FIG. 2 is a block diagram showing a specific configuration example of an encoding unit for high efficiency encoding employed in the data transmission / reception system.
FIG. 3 is a diagram illustrating frequency-time characteristics of orthogonal transform blocks in the high-efficiency encoding apparatus.
FIG. 4 is a block diagram illustrating a specific configuration example of a decoding unit for high efficiency encoding employed in the data transmission / reception system.
FIG. 5 is a flowchart showing a data distribution processing procedure in the data transmission / reception system.
FIG. 6 is a time chart showing the operation on the data receiving apparatus side in the data transmission / reception system, in which (A) shows data when the actual reproduction time of the summary data is shorter than the reception time of both the summary data and the complementary data. (B) shows the processing contents of the data receiving apparatus when the actual reproduction time of the summary data is longer than the total reception time of both the summary data and the complementary data.
[Explanation of symbols]
DESCRIPTION OF SYMBOLS 1 Data transmission / reception system, 10 Data transmission apparatus, 20 Data reception apparatus, 30 Communication line, 11, 21 Modem, 12 Hard disk array, 13 Data search processing part, 14 Data separation part, 15 Control part, 22 HDD, 23 Data composition part 24 reproduction processing unit 25 output unit 26 control unit 27 operation input unit

Claims (4)

From the information center, the specified program is separated into summary data from which the overview of the entire program can be grasped and supplementary data that can be restored to the original program by combining with the above summary data, and delivered in the order of summary data and supplementary data A terminal device,
Receiving means for receiving summary data and supplementary data distributed from the information center;
Combining means for combining the summary data received by the receiving means and the complementary data;
Reproducing means for performing monitor reproduction based on at least the summary data among the separated data received,
The program comprises audio data, and the summary data and the complementary data distributed from the information center comprise an addition output of a plurality of channels of the audio data and a subtraction output of a plurality of channels of the audio data,
The complementary data transmitted with the lock data added from the information center is received by the receiving means, and the key data corresponding to the received lock data is obtained by applying a predetermined charging process, The complementary data can be reproduced by comparing the lock data with the key data, and the original program is restored to the original signal by adding / subtracting the summary data and the complementary data by the synthesizing means.
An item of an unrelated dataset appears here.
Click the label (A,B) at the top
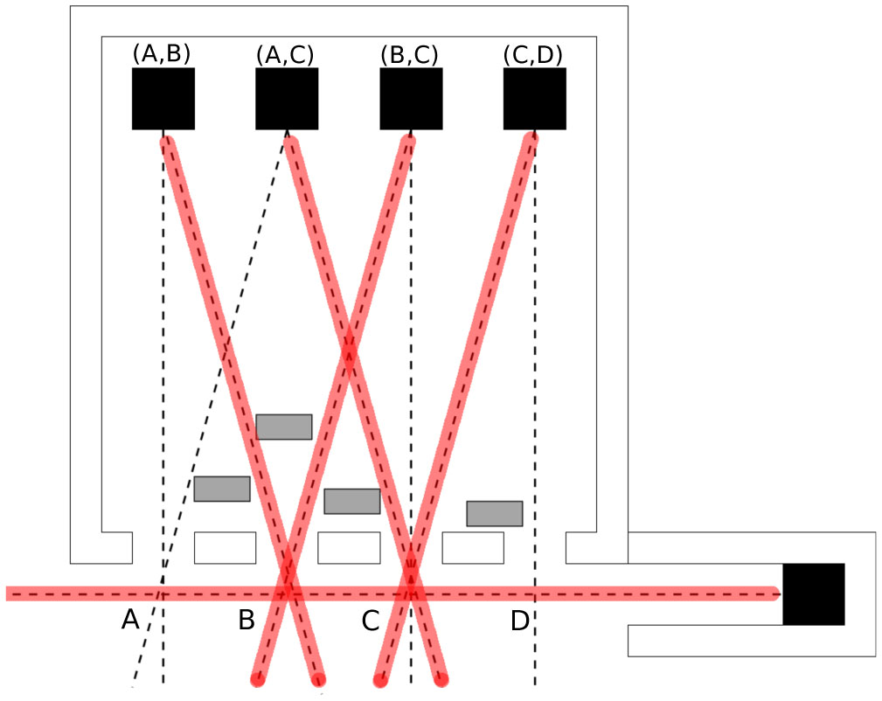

A terminal device characterized by that.   2. The terminal device according to claim 1, wherein the supplementary data is transferred in a plurality of times with respect to one transfer of the summary data from the information center.   2. The terminal device according to claim 1, wherein the summary data continues to be monitored and reproduced even if downloading of the complementary data from the information center is started.   4. The terminal device according to claim 3, wherein the summary data is reproduced free of monitor.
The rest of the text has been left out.